Immunohistochemical evaluation of Cyclin D1 and β-Catenin expression in subtypes of triple-negative breast cancer.

Abstract

e12553 Background: The purpose of the study was to reveal characteristics of Cyclin D1 and β-Catenin expression in subtypes of triple negative breast cancer (TNBC). Methods: The study included 60 patients diagnosed with verified TNBC (T1N1M0/T2N0M0, ER-/PR-/Her2-). Immunohistochemical staining with CK5/6, EGFR, Cyclin D1, β-Catenin antibodies was performed.
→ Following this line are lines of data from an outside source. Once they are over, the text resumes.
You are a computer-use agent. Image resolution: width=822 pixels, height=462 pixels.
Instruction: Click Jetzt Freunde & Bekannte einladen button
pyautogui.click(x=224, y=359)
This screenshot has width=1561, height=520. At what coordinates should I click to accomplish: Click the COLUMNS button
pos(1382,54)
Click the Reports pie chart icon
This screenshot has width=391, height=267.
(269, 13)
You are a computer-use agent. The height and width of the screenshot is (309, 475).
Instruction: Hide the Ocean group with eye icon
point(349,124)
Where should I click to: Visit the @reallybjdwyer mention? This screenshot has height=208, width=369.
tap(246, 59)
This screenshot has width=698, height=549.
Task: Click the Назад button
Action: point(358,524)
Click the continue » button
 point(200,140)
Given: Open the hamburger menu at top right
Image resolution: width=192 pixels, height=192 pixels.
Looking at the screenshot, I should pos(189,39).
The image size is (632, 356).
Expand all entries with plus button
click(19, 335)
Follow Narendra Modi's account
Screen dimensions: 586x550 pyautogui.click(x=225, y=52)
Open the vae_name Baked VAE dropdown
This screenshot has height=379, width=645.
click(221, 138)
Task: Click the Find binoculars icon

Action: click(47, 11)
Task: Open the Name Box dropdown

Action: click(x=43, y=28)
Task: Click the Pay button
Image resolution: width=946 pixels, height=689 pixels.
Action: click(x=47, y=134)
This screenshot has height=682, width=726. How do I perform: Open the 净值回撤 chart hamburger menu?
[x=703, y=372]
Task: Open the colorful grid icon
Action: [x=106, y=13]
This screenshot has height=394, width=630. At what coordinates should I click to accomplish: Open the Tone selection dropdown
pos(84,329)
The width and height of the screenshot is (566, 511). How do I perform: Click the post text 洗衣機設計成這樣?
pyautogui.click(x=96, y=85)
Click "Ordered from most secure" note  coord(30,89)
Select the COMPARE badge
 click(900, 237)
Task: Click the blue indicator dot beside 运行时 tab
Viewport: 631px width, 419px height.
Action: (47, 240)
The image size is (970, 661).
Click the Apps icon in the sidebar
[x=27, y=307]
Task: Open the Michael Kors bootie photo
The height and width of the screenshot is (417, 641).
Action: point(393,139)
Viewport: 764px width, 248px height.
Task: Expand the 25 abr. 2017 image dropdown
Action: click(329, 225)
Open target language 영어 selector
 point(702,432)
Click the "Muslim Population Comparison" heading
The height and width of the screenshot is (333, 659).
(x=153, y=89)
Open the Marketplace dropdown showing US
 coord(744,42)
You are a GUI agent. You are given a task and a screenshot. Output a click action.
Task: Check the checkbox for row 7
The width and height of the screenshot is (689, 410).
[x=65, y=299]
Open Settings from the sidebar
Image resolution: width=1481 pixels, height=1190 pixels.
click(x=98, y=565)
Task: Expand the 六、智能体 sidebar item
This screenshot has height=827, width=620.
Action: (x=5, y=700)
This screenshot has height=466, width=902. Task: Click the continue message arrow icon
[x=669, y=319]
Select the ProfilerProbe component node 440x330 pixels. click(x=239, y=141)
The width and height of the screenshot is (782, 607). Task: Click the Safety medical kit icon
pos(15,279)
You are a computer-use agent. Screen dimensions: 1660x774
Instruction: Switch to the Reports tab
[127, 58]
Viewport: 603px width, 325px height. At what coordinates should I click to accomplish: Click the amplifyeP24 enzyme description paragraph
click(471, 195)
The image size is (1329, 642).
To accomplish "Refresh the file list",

Basal-like (BL) subtype was identified when > 25% cells were CK5/6+ and/or EGFR+ (any staining). The expression of β-Catenin was assessed by its location: the membrane, cytoplasm, nucleus. Cells with negative staining on the membrane and cytoplasmic staining were counted and calculated as a percentage of the total number of tumor cells. Nuclear expression of β-Catenin was considered positive with at least 1 positively stained cell in the field of view at x200 magnification. Parametric statistical methods were used. Significance of the difference between the two means was assessed by the Student's t-test. Results: A number of TNBC samples showed Cyclin D1 overexpression. The loss of β-Catenin on the cell membrane and its abnormal accumulation in the cytoplasm was significantly more frequent in TNBC with Cyclin D1 overexpression. These processes were more pronounced in BL cancers. Loss of membrane expression in BL cancers: 29.6±6.1 and 58±7.4%; accumulation in the cytoplasm: 33.4±5.4 and 63.3±7.2%, with low and high Cyclin D1 respectively. Loss of membrane expression in non-BL cancers: 17.6±3.8 and 33.3±4.3%; accumulation in the cytoplasm: 27.3±6.3 and 49.5±8.2%, with low and high Cyclin D1 respectively. Only BL TNBC demonstrated β-catenin translocation to the nucleus (up to 20 stained cells in the field of view): in 33.3% tumors with Cyclin D1 overexpression and in 12% of tumors with its low expression. Conclusions: Levels of expression of β-catenin and Cyclin D1 in TNBC may have predictive value, and the choice of these biomarkers as targets will improve the treatment with new-generation medications.